§ **PASSAGE TO READ**
--------------------

Electric charge is a fundamental property of matter that determines how a particle responds to electromagnetic fields. In SI units, the coherent unit of charge is the coulomb (C), defined since the 2019 redefinition of the SI as the charge transported by a current of one ampere flowing for one second — but anchored to a fixed value of the elementary charge: e = 1.602 176 634 × 10⁻¹⁹ C, exactly. That single defining constant ties together every unit on this page, from the picocoulomb on the gate of a transistor to the kilo-ampere-hours stored in an electric-vehicle battery pack.
Charge spans an enormous range. A single electron carries 1.6 × 10⁻¹⁹ C. A typical lightning bolt transfers about 15 C in a millisecond. A 5,000 mAh smartphone battery delivers 18,000 C between full charge and empty. A copper-refining cell can pass tens of millions of coulombs every day. To keep numbers readable across that range, engineers and physicists use SI prefixes (mC, μC, nC, pC) for small charges, the ampere-hour family (Ah, mAh) for batteries — because manufacturers specify capacity in current × time — and a few legacy units like the statcoulomb (CGS) and the faraday (one mole of electron-charges) that survive in chemistry, electroplating, and older physics texts.

--------------------

Text and item-location entries:
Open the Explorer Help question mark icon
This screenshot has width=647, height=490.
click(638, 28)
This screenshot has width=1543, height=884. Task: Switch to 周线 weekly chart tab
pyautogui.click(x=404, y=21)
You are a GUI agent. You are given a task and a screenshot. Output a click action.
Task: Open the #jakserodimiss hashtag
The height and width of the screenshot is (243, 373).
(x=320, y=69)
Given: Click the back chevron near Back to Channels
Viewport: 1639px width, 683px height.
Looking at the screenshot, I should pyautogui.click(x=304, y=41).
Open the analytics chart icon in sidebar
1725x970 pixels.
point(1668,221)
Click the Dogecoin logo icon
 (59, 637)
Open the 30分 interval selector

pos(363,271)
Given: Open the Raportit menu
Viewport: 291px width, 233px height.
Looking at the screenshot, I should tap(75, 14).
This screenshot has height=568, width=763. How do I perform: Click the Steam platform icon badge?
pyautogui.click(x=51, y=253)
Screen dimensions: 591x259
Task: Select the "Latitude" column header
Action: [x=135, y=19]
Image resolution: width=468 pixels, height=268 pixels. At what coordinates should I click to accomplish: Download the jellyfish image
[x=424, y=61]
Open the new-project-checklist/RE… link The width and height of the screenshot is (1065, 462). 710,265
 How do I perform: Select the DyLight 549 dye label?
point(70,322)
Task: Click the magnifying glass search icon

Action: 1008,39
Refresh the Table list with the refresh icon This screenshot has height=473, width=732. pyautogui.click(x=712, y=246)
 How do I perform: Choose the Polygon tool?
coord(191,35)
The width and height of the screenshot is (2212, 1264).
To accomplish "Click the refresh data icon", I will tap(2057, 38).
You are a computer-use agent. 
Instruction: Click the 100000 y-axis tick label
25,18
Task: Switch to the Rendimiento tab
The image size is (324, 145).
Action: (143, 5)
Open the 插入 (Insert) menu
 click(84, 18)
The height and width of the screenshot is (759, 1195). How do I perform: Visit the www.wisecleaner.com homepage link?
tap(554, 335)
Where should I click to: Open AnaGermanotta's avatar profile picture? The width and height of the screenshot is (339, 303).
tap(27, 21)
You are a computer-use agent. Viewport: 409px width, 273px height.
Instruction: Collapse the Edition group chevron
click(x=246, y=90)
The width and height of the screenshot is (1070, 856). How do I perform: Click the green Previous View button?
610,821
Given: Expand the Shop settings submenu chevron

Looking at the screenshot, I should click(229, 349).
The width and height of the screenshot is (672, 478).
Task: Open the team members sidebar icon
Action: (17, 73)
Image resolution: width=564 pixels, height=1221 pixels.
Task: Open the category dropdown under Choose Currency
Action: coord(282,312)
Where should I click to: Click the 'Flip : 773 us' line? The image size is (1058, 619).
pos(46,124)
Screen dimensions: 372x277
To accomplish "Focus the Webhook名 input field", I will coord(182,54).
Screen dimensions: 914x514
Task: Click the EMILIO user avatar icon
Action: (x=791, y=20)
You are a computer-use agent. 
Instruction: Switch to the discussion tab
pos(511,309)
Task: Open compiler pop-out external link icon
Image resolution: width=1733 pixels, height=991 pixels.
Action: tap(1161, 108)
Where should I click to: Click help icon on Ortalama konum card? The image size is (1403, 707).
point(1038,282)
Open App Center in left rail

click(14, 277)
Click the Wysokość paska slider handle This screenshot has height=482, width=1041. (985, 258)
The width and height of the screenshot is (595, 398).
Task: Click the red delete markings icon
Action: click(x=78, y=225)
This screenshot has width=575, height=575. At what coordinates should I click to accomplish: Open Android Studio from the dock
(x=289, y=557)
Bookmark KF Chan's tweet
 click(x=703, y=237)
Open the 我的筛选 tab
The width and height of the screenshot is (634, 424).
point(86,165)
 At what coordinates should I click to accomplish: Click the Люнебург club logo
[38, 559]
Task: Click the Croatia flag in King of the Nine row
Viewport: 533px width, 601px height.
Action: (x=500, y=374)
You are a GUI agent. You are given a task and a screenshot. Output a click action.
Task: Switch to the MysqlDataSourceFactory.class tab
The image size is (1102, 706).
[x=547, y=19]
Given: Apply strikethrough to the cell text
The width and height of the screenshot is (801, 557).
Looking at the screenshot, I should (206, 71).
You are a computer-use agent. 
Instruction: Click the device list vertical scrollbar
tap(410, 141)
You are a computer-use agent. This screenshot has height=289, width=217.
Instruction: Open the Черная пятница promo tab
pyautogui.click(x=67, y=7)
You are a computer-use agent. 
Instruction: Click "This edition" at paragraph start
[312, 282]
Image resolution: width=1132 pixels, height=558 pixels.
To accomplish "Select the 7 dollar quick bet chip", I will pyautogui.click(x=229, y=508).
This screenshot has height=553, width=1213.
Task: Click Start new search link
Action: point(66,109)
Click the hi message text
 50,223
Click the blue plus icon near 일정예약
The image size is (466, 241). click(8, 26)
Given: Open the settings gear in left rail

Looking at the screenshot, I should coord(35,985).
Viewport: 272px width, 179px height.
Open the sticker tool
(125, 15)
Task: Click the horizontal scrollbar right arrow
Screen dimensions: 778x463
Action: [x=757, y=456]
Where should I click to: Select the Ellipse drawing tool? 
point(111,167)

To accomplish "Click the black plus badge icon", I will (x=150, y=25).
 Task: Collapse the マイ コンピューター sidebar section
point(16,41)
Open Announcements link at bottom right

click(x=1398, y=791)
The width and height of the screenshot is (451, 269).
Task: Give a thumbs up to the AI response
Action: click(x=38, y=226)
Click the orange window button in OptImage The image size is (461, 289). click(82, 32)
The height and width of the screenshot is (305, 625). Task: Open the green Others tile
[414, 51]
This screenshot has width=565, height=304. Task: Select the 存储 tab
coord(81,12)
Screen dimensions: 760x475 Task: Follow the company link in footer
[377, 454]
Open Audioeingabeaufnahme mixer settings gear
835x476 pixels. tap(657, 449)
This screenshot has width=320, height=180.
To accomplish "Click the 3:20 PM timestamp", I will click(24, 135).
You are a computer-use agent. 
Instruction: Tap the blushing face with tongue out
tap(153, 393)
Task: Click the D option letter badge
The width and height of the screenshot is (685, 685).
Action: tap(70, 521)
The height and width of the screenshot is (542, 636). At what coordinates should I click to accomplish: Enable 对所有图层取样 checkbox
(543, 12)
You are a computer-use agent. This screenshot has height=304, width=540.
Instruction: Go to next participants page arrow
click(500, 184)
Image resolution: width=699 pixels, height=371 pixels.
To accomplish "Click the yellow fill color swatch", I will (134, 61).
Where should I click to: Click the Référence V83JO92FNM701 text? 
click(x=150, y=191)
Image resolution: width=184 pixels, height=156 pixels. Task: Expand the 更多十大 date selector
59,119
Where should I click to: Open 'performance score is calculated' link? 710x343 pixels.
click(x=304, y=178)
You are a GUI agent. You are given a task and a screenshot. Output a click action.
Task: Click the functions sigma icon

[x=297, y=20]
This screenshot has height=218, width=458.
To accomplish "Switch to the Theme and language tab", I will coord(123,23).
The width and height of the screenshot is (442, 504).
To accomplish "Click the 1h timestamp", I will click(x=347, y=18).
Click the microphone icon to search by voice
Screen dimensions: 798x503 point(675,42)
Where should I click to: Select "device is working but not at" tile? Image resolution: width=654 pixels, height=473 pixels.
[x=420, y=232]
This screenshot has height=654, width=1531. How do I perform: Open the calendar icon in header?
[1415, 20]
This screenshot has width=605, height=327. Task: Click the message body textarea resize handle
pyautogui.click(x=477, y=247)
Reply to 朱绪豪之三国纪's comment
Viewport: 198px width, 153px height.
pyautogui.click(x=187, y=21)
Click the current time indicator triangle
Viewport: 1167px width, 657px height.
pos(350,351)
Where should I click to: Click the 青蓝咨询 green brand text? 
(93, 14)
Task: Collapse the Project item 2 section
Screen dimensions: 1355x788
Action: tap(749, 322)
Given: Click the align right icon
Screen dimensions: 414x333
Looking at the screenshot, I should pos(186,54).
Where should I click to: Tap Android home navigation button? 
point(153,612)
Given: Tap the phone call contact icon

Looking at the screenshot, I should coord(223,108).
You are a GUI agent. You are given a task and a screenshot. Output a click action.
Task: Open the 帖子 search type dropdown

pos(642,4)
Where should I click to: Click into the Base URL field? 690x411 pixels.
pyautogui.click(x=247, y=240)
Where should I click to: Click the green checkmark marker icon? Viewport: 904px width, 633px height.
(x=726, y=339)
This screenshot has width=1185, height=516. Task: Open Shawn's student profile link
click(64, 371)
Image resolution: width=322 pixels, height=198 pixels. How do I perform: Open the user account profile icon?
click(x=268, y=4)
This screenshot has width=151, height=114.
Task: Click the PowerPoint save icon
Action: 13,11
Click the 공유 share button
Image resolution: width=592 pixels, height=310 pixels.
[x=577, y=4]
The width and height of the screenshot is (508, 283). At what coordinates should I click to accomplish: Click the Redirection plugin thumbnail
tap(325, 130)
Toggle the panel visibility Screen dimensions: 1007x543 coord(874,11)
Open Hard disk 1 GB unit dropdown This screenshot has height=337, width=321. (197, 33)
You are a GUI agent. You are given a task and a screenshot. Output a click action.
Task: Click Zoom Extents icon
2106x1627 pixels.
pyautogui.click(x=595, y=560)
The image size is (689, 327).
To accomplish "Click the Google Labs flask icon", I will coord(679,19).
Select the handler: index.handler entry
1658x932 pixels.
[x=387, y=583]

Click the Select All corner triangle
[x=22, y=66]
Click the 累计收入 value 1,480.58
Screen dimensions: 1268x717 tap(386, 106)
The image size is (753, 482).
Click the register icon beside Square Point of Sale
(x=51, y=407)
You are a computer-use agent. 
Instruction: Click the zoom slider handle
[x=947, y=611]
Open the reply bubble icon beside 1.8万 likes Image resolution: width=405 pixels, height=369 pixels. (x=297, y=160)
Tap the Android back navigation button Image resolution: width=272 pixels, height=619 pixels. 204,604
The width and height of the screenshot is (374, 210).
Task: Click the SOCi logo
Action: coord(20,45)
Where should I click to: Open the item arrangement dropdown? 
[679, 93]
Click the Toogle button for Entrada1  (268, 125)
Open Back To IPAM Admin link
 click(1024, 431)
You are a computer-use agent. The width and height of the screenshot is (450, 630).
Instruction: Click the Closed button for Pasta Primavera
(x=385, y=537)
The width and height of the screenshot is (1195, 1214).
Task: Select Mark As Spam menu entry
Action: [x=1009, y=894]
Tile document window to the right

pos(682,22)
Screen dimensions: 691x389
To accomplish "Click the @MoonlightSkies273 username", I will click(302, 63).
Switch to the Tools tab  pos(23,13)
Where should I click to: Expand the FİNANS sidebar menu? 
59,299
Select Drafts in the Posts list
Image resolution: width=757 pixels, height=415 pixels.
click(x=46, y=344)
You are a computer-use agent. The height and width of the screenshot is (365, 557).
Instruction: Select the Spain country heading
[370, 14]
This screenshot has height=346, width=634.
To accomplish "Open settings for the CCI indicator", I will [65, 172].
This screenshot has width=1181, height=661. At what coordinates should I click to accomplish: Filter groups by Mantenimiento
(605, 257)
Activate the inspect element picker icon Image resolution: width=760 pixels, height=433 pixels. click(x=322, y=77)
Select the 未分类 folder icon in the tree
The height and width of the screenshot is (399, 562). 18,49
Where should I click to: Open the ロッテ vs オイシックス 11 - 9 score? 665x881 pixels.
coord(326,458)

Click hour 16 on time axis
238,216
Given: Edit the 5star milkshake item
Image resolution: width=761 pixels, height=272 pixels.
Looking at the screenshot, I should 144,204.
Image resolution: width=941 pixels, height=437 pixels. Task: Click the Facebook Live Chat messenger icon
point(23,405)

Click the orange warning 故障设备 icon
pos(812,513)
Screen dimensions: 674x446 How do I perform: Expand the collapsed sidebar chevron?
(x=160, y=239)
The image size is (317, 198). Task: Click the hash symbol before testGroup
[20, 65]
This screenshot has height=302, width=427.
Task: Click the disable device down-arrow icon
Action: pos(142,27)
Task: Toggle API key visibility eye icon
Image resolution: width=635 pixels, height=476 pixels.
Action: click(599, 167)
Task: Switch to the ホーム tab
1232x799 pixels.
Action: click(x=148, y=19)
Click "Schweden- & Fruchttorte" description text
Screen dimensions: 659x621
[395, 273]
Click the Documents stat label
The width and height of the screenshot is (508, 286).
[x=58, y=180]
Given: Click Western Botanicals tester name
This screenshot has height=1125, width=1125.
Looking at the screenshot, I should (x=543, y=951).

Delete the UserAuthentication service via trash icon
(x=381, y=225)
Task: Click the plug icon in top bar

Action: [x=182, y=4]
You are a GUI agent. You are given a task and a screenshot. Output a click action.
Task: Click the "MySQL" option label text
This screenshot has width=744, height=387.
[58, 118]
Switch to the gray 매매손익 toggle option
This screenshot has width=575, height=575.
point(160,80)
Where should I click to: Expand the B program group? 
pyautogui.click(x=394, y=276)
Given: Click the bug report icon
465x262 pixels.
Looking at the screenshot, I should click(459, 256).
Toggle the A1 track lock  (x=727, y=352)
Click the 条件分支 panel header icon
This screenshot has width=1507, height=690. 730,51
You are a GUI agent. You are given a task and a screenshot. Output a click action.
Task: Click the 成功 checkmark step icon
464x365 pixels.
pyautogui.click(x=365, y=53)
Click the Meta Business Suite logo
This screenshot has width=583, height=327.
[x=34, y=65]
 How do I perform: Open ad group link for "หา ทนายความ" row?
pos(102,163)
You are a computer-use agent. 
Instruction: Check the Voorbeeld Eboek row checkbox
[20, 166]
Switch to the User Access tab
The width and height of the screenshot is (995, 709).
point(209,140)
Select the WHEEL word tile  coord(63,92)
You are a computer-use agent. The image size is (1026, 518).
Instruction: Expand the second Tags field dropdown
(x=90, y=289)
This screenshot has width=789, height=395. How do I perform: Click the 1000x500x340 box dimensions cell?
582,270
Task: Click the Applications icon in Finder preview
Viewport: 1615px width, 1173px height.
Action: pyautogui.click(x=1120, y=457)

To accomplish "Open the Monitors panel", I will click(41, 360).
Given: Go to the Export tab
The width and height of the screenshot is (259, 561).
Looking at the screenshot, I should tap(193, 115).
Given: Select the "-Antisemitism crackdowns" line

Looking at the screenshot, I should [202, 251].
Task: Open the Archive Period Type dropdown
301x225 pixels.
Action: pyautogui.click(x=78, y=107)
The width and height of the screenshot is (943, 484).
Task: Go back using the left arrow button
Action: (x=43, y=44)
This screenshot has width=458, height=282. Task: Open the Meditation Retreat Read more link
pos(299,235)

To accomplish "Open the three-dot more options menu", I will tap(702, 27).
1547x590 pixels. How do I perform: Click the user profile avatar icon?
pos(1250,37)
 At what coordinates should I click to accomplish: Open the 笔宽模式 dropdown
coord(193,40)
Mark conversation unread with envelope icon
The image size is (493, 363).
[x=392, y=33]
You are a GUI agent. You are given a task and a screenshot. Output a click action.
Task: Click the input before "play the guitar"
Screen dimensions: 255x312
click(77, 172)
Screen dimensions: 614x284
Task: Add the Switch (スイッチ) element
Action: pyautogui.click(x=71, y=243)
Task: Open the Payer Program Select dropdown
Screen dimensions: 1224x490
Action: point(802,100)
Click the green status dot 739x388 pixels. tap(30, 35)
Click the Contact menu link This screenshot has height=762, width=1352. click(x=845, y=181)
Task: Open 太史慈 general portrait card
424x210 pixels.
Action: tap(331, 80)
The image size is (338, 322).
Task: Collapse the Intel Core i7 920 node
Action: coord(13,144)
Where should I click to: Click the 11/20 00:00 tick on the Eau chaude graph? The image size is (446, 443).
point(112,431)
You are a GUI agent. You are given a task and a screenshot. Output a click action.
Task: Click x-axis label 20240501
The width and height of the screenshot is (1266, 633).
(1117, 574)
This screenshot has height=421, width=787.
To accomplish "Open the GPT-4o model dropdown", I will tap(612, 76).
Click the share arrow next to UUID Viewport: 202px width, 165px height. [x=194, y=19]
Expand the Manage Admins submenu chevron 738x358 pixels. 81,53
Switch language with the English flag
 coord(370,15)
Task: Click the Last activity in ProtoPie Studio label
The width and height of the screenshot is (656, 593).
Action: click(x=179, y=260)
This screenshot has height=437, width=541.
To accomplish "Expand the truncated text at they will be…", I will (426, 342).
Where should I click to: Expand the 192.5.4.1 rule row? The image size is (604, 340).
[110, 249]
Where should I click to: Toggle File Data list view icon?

--------------------

§ **GIVEN TASK 1**
According to the passage on electric charge, how much charge does a typical lightning bolt transfer?
§ **GIVEN TASK 2**
Using the passage on electric charge, explain why the ampere-hour family of units is used for batteries.
§ **GIVEN TASK 3**
Pick up the passage on electric charge after its final sentence and write the next few sentences.

§ **TASK ANSWER 1**
About 15 C, in a millisecond.

§ **TASK ANSWER 2**
Manufacturers specify battery capacity as current multiplied by time. Units such as Ah and mAh are built from a current and a time, so they match how that capacity is stated.

§ **TASK ANSWER 3**
The charge units, explained
Coulomb (C) and its decimal multiples
The coulomb is the SI unit of electric charge: 1 C is the charge carried by a steady current of 1 A for 1 second. It is large for many electronics applications, so the millicoulomb (mC, 10⁻³ C), microcoulomb (μC, 10⁻⁶ C), nanocoulomb (nC, 10⁻⁹ C) and picocoulomb (pC, 10⁻¹² C) are standard. Capacitor charge, ESD events, and piezoelectric outputs are usually quoted in nC or pC; charge stored in supercapacitors lands in the kC range.
Elementary charge (e) — the modern SI anchor
Since 20 May 2019, the elementary charge is defined as exactly e = 1.602 176 634 × 10⁻¹⁹ C. One coulomb therefore corresponds to about 6.241 509 × 10¹⁸ elementary charges. Particle physicists, semiconductor engineers, and chemists routinely report charge as a count of e (e.g. "a single-electron transistor switches one e per gate cycle").
Ampere-hour (Ah) and milliampere-hour (mAh) — the battery world
Battery capacity is technically charge: one ampere-hour is the charge transferred by 1 A flowing for 1 hour, so 1 Ah = 3,600 C and 1 mAh = 3.6 C. Manufacturers prefer Ah/mAh because they map directly onto run-time at a known load. A 5,000 mAh smartphone battery can supply 1 A for 5 hours, or 100 mA for 50 hours, before discharge — at the nominal voltage.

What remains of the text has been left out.